(Re)construção

Viver é uma queda inevitável, como andar em uma rua esburacada de salto agulha.

É listar uma série de tarefas para realizar no dia seguinte e procrastinar.

É apanhar e se curar sozinha, sem remédio ou sopro ou abraço.

Estar de pé é mais que uma necessidade. É uma afronta, um desafio no meio de gente caída. E você não pode estar lá. Não pode e não deve.

Viver é sorrir, porque explicar dá trabalho. E fazer o outro entender, mais ainda.

Em um dia, estamos bem. No outro, mais ou menos. Até que alguém bate à porta de sua casa e diz que você não pode ficar assim, mesmo que você queira um dia meia-boca para refletir, comer e assistir Netflix.

Viver é estar rodeado de gente que não se suporta nas entrelinhas, mas que a pedido de uma polida convivência, declaram um falso amor em quatro linhas virtuais. Se você não souber jogar, está fora da brincadeira.

Viver é levar um soco de direita bem no centro da alma e, mesmo assim, ter calma em não revidar. E, mesmo assim, ser chamado de narcisista e egoísta. E, depois disso, chorar no travesseiro pela injustiça. E, mais adiante, perceber que a culpa foi em parte sua, em se colocar no centro da manipulação alheia.

Viver é se respeitar e ser forçado a entender quando o mundo não te respeita. Alguns usam suas próprias armas (bélicas, morais ou emocionais), mas você, que ainda está descobrindo o teu caminho, não tem armas adequadas, então, se fode.

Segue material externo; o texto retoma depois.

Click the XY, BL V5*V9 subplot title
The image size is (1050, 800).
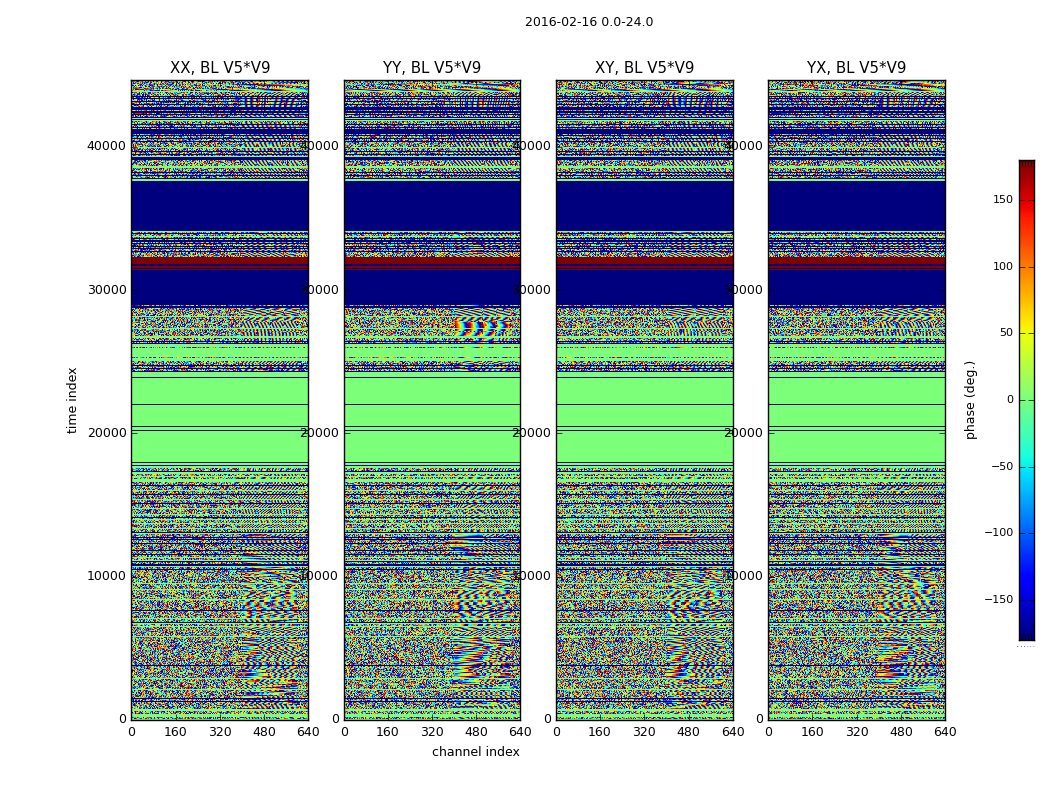pos(644,68)
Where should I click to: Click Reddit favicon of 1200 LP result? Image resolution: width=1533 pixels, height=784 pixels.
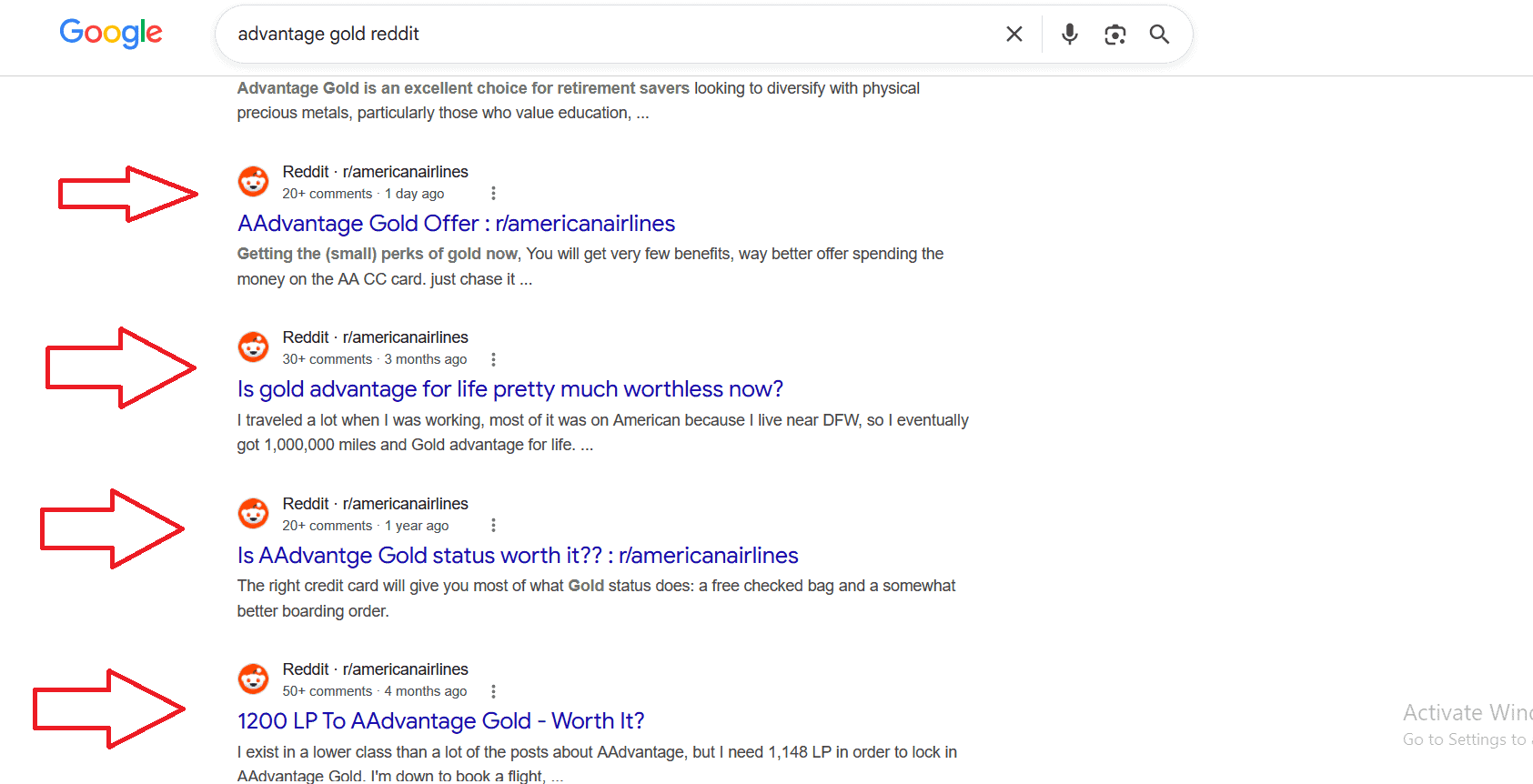coord(253,679)
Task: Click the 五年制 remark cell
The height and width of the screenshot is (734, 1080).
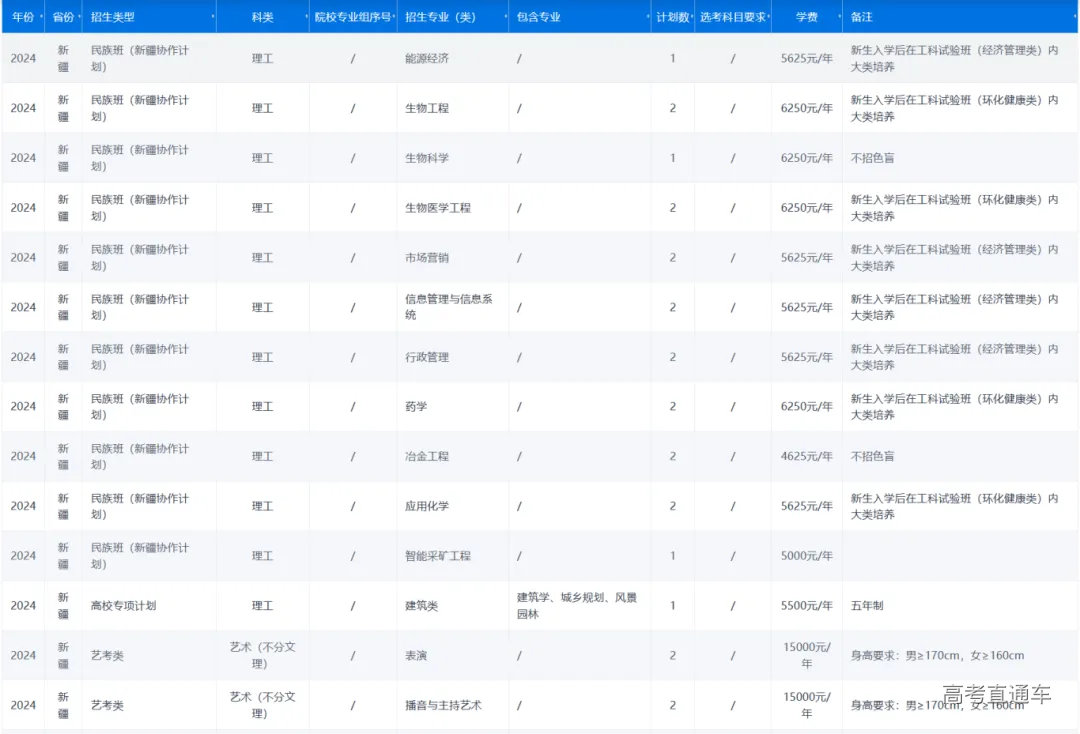Action: (x=866, y=606)
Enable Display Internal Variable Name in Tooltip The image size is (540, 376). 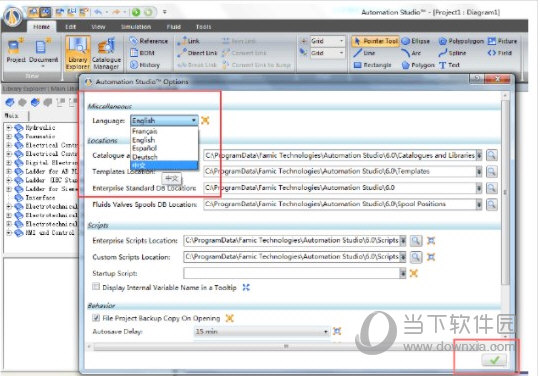point(96,287)
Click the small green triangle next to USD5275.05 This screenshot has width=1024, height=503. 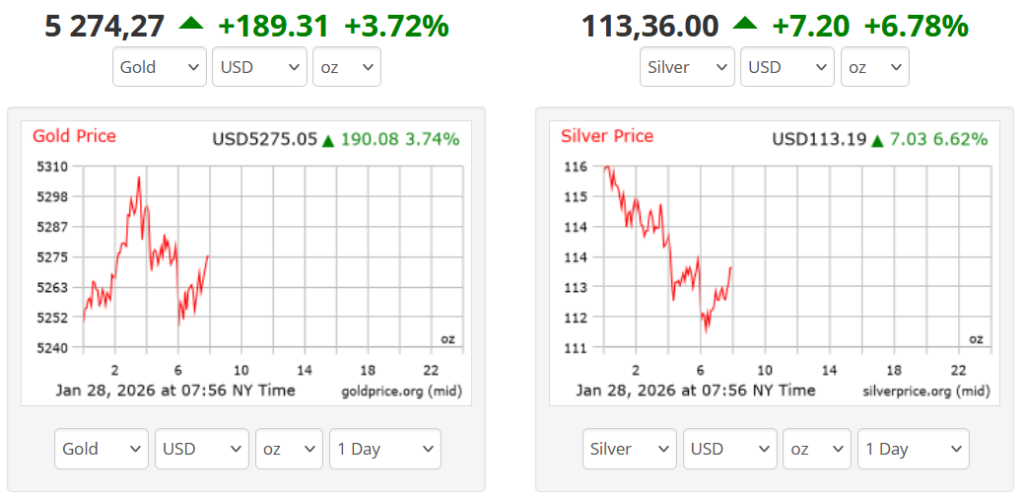327,141
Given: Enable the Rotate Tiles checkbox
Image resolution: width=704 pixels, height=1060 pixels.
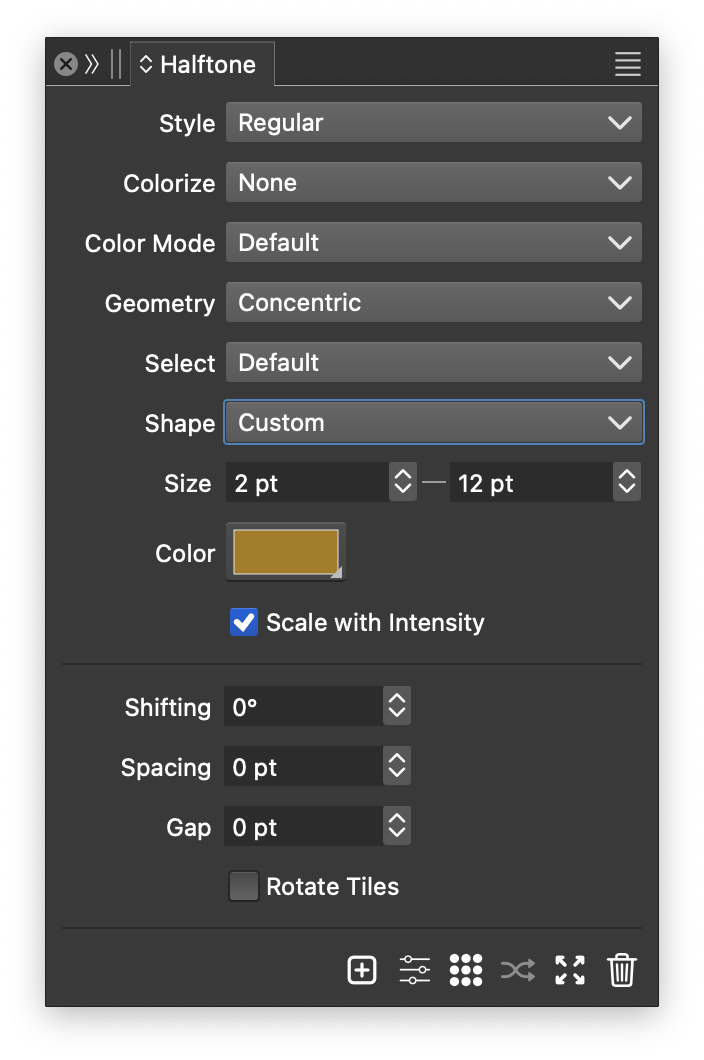Looking at the screenshot, I should [x=244, y=886].
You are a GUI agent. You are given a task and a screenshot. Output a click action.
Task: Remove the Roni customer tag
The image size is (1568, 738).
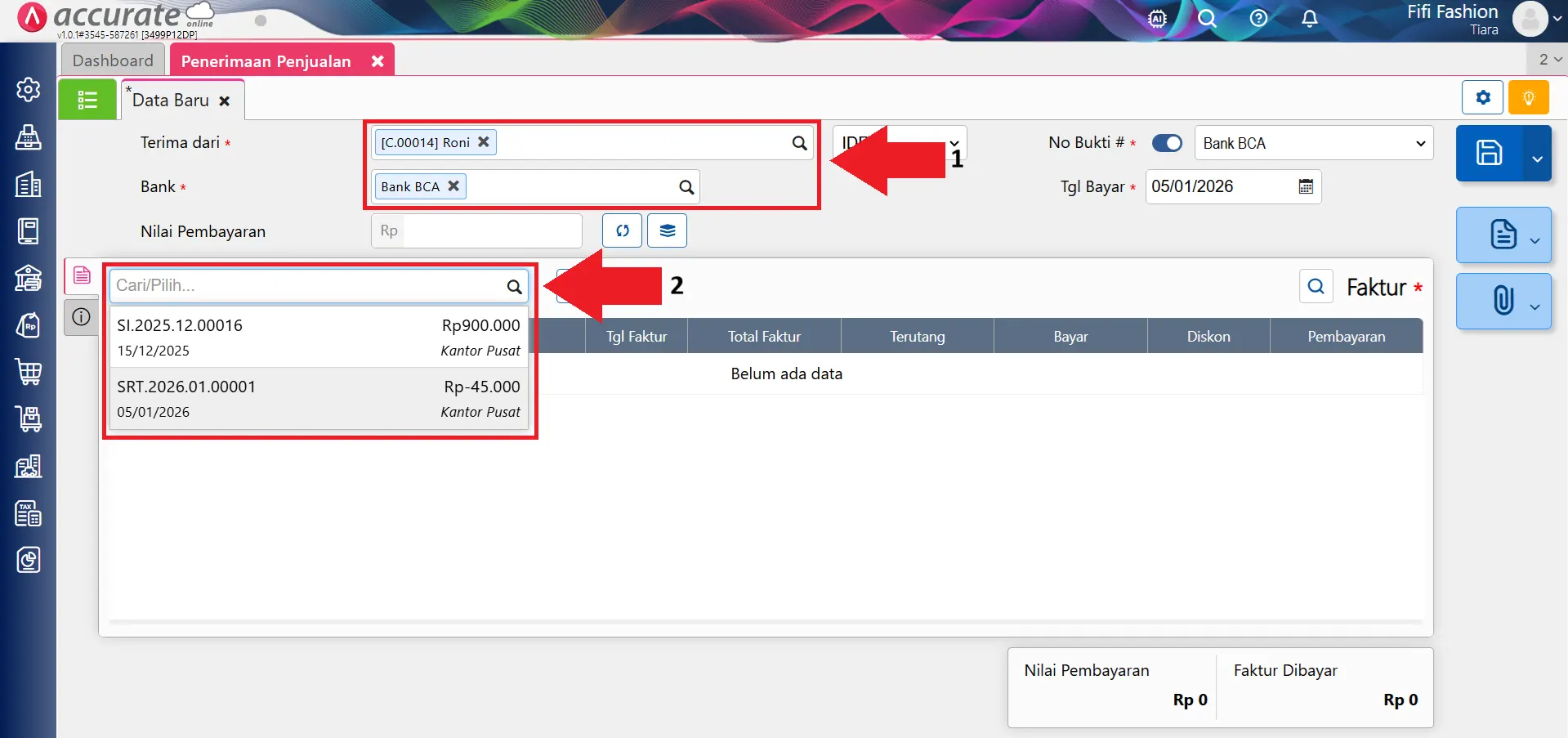pos(484,141)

Aliás, viver é se foder o tempo inteiro. Às vezes por amor, outras por tesão, ou por ser trouxa e dar mais do que recebe. A gente ainda é muito pequeno. Fodemos os outros e não com eles (que desperdício).

Viver é reprimir um grito quando não é conveniente, porque vencer pelo berro e pela insistência qualquer um consegue. Pelo equilíbrio de bons argumentos é que são elas.

Viver é não aceitar qualquer trocado de sentimento porque você não se basta. É ver a superficialidade do mundo e lamentar. É ver o sofrimento do outro e chorar junto. É ver o entardecer bonito e sorrir, mesmo que muita gente ache idiotice amar algo que acontece todo dia, como se fosse impossível amar o mesmo. Aqui, o reamor é possível.

Viver é respirar profundamente por sete segundos, prender o ar por mais sete, expirar por outros sete e esperar sete segundos para começar tudo de novo. Há poluentes demais no mundo.No preconceito. No desamor. No julgamento. Por isso, preferimos a autopurificação ao invés de máscaras. Há quem chame de babaquice. Eu conheço como meditação.

Viver é morar fora de casa e só perceber isso quando sofremos de fome, de sede ou de frio. É quando o externo não oferece nada e percebemos que tudo que precisamos está dentro.

Mas como voltar para dentro? É isso que estou tentando fazer.

Se você não entende, apenas respeite.